Roberts also dealt with lots of personal pain, starting with the death of an older sister at 19. An airplane crash claimed the life of his daughter, Rebecca Nash, while his oldest son, Ronnie, committed suicide after a long battle with drug addiction.

There was also the death of his wife, Evelyn, in 2005 after their 66 years of marriage. He called her the most popular and respected person at ORU, saying when it was time for God to hand out rewards, hers would exceed his.

 

The most public disaster, though, involved ORU years after Roberts retired to California. After a lawsuit was filed against the school that included allegations of financial mismanagement, son Richard stepped down as president of
the university in November 2007.

The next spring, the Oral Roberts Evangelistic Association moved its operations off campus after Christian philanthropist Mart Green offered the debt-ridden school a $70 million endowment. The gift hinged on whether the school would remake itself with a new board and president.

Respected Christian educator Mark Rutland stepped in to fill Richard Roberts’ shoes as president, and the donation from Green is now being used to refurbish buildings and re-establish ORU’s credibility. Many people believe the school’s best days are ahead. One of them is Rutland.

“ORU continues to be the pre-eminent charismatic university in the United States,” he says. “The emphasis is not just on evangelicalism in a broad sense, though it is that—and evangelicals attend. It’s a university that embraces and celebrates and lives in the Holy Spirit, present tense, in and among us in the operation of the gifts, and in responding to God’s direction in the world.”

Most observers Charisma interviewed say the 2007 setback will be a blip on the big screen of Roberts’ legacy.

“I think it was devastating to [Oral] when Richard was forced to leave the presidency,” Synan says. “But the fact that he was able to weather that storm and come out with the university intact is a great testimony.” Oral Roberts’ resilience sustained him through tragedies that would have destroyed lesser people, Synan adds.

Daugherty told Charisma that he was so captivated by ORU that he gave up a full athletic scholarship to transfer to the school his sophomore year. He said he would never forget how much the school’s founder taught him.

“Oral Roberts inspired us to believe that God is a good God,” the late pastor said. “That was probably the greatest revelation, that God wanted good things for us. He inspired us to believe that we could do whatever God put in our heart.”

There are some leaders who believe ORU was a distraction from Roberts’ evangelistic calling. Pentecostal historian Bill Menzies never considered the university a crowning achievement, instead terming it a “major blunder” because of the time and energy that fundraising required.

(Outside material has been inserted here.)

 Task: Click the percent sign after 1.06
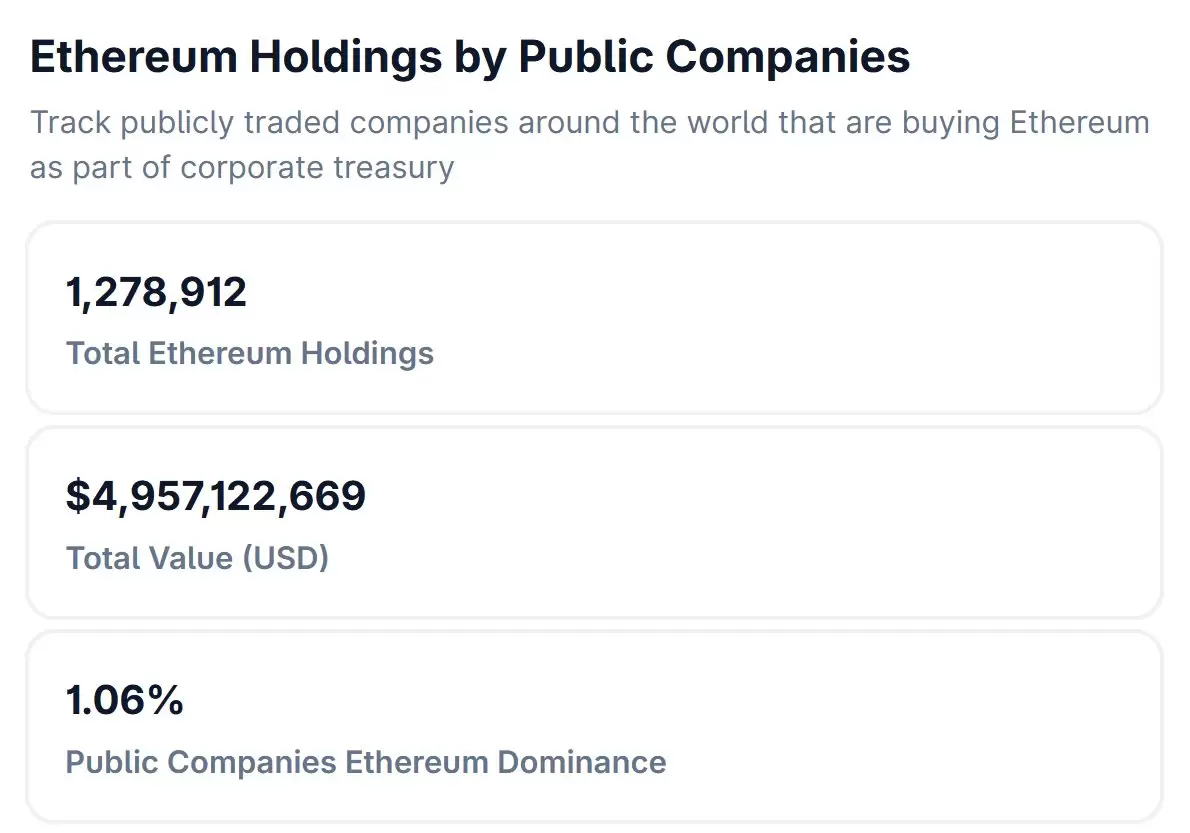[x=165, y=699]
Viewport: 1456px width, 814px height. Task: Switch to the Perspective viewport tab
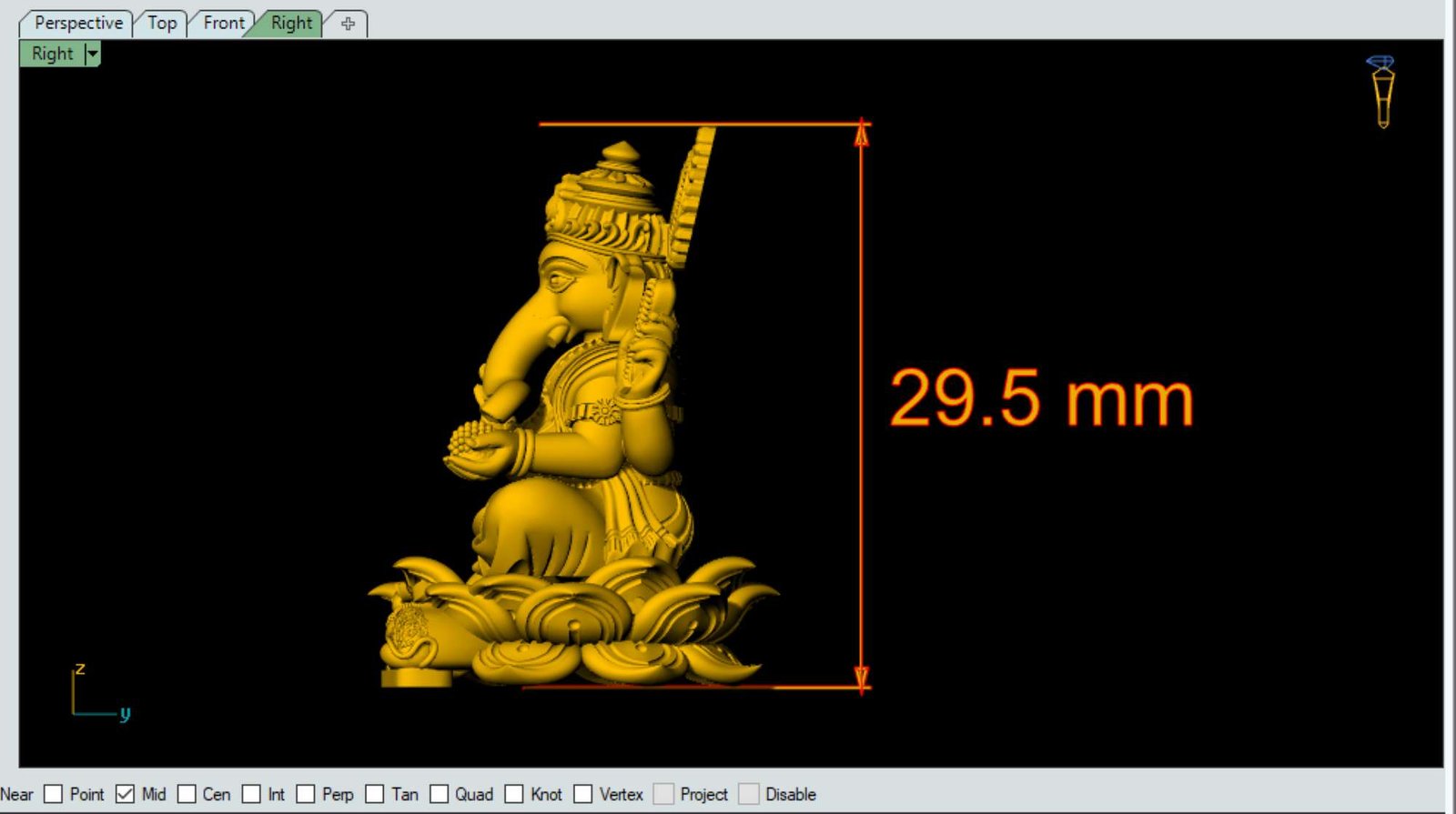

When Roberts got involved in starting a seminary and other expensive programs, the work mushroomed beyond his control, according to Menzies.

“Those sapped his energy and strength,” Menzies says. “I remember hearing him speak at a meeting in Korea some years ago, and he was just overloaded. He had to raise so many thousands of dollars a day to keep that empire afloat. I think he regretted some of the things he got into that weren’t sustainable.”

Yet after you study a list of ORU alumni—a list that includes a renowned cardiologist, a congresswoman and thousands of pastors and leaders of ministries—it seems unfair to call ORU a mistake.

ORU is perhaps the most tangible legacy Oral Roberts leaves behind—built through simple faith by a simple man from Oklahoma who dared to believe that God still does miracles.


Ken Walker, a writer based in Huntington, W. Va., wrote Charisma’s cover story on Richard Roberts and Oral Roberts University that was published in March 1996.